As a rule, when Moldova is in the news, it is rarely good news.

> We think it is a deliberate attempt to destroy our company.

That would probably be true. Knowing how things work there.

This is the country which had $1B stolen from it. Not from a company, but from
the country! Sounds too crazy to be true? Nope, it is true in Moldova.

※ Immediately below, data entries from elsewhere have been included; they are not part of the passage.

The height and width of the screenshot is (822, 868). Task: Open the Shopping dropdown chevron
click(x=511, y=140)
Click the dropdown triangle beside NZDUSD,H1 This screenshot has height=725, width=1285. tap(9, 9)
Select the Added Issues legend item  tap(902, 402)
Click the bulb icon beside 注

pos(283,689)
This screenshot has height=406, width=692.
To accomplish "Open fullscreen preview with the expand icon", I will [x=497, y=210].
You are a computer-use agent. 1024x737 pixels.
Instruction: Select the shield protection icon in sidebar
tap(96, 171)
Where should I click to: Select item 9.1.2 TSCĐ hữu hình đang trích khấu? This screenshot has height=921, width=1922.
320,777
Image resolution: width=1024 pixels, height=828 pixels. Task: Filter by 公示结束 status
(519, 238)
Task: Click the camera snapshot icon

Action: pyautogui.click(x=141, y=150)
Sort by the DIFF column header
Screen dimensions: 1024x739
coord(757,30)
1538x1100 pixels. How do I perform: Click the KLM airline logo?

[http://money.cnn.com/2015/05/07/news/economy/moldova-
stolen-...](http://money.cnn.com/2015/05/07/news/economy/moldova-stolen-
billion/)

That is a whooping 12% of its GDP. Imagine someone walking away with $2T away
from US.

On the other hand, if you are a corrupt criminal, Moldova is a nice place to
hang out. You can make your own laws, pay your way out of anything. Corruption
attracts corruption.

EDIT: This is also a country were when I lived there, someone put a bomb under
the door of someone they don't like in a 5 story apartment building. I was in
the evening on the phone with someone and the whole building shook, thought it
was an earthquake. Nope, apartment building next door was bombed. The part of
the roof and the part of the wall was missing. Could see people's furniture
inside and all after the dust settled. It was miracle nobody died.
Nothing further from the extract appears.